◆ THE DATA ◆
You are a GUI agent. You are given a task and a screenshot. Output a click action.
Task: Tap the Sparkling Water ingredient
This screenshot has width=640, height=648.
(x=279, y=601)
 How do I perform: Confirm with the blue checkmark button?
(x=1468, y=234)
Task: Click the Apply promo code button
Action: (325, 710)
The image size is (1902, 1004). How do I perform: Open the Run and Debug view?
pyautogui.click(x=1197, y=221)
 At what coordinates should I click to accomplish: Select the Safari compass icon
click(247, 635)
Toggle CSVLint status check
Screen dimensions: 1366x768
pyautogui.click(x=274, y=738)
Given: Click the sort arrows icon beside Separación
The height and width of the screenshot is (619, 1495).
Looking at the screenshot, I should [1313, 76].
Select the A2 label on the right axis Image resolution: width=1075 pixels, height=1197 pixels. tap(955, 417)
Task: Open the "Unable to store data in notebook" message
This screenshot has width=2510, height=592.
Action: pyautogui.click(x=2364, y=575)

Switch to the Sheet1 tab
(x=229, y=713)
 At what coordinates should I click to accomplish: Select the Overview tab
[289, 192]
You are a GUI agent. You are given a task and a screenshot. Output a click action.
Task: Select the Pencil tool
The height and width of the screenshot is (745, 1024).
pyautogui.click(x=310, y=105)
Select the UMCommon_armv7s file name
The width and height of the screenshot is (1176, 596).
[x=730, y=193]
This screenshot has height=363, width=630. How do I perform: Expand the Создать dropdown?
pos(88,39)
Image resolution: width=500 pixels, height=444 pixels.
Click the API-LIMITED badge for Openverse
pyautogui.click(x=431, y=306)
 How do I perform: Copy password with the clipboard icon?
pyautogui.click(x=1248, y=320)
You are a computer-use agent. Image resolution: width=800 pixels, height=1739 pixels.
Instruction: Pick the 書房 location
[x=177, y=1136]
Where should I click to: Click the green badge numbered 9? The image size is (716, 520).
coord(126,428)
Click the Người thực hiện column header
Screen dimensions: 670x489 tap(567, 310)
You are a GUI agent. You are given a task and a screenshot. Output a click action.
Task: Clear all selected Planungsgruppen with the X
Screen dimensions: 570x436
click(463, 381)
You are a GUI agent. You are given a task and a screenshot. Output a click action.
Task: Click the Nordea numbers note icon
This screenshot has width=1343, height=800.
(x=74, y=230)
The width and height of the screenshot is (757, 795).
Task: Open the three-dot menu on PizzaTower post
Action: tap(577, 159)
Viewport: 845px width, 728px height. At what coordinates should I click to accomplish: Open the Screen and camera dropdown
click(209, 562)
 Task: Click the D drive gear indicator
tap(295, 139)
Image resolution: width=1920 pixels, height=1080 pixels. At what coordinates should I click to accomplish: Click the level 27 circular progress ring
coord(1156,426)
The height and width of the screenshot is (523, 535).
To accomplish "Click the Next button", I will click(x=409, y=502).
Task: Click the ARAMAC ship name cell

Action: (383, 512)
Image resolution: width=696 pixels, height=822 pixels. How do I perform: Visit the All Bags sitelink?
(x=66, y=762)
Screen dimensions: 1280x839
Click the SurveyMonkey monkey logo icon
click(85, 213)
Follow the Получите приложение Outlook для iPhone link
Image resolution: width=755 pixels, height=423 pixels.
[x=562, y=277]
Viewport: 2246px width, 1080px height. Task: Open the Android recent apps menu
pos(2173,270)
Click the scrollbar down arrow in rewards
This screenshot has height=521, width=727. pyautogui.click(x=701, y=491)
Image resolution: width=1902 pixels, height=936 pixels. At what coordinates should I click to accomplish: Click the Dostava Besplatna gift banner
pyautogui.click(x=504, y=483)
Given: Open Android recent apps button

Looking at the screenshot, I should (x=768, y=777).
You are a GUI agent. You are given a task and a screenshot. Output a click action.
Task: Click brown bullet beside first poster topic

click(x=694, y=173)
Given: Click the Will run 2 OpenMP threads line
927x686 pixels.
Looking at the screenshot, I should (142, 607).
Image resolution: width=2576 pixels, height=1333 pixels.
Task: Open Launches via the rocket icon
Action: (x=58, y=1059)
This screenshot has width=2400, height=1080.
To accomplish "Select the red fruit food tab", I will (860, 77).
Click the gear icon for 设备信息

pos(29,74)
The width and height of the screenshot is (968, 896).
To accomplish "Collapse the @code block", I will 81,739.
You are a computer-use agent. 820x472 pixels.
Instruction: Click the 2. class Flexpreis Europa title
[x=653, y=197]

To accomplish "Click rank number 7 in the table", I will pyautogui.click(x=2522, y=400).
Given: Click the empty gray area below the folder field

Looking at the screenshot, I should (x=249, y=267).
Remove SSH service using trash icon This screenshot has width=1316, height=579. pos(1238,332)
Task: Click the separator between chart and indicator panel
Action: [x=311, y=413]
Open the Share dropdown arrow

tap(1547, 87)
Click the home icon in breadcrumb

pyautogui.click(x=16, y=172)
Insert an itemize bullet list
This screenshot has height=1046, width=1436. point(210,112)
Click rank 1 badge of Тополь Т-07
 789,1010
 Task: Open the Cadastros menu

◆ JOB ◆
Please copy out the records above verbatim, beginning at the line that contains "the Overview tab" and ending after the line that contains "click(463, 381)".

◆ RESULT OF THIS EXERCISE ◆
 At what coordinates should I click to accomplish: Select the Overview tab
[289, 192]
You are a GUI agent. You are given a task and a screenshot. Output a click action.
Task: Select the Pencil tool
The height and width of the screenshot is (745, 1024).
pyautogui.click(x=310, y=105)
Select the UMCommon_armv7s file name
The width and height of the screenshot is (1176, 596).
[x=730, y=193]
This screenshot has height=363, width=630. How do I perform: Expand the Создать dropdown?
pos(88,39)
Image resolution: width=500 pixels, height=444 pixels.
Click the API-LIMITED badge for Openverse
pyautogui.click(x=431, y=306)
 How do I perform: Copy password with the clipboard icon?
pyautogui.click(x=1248, y=320)
You are a computer-use agent. Image resolution: width=800 pixels, height=1739 pixels.
Instruction: Pick the 書房 location
[x=177, y=1136]
Where should I click to: Click the green badge numbered 9? The image size is (716, 520).
coord(126,428)
Click the Người thực hiện column header
Screen dimensions: 670x489 tap(567, 310)
You are a GUI agent. You are given a task and a screenshot. Output a click action.
Task: Clear all selected Planungsgruppen with the X
Screen dimensions: 570x436
click(463, 381)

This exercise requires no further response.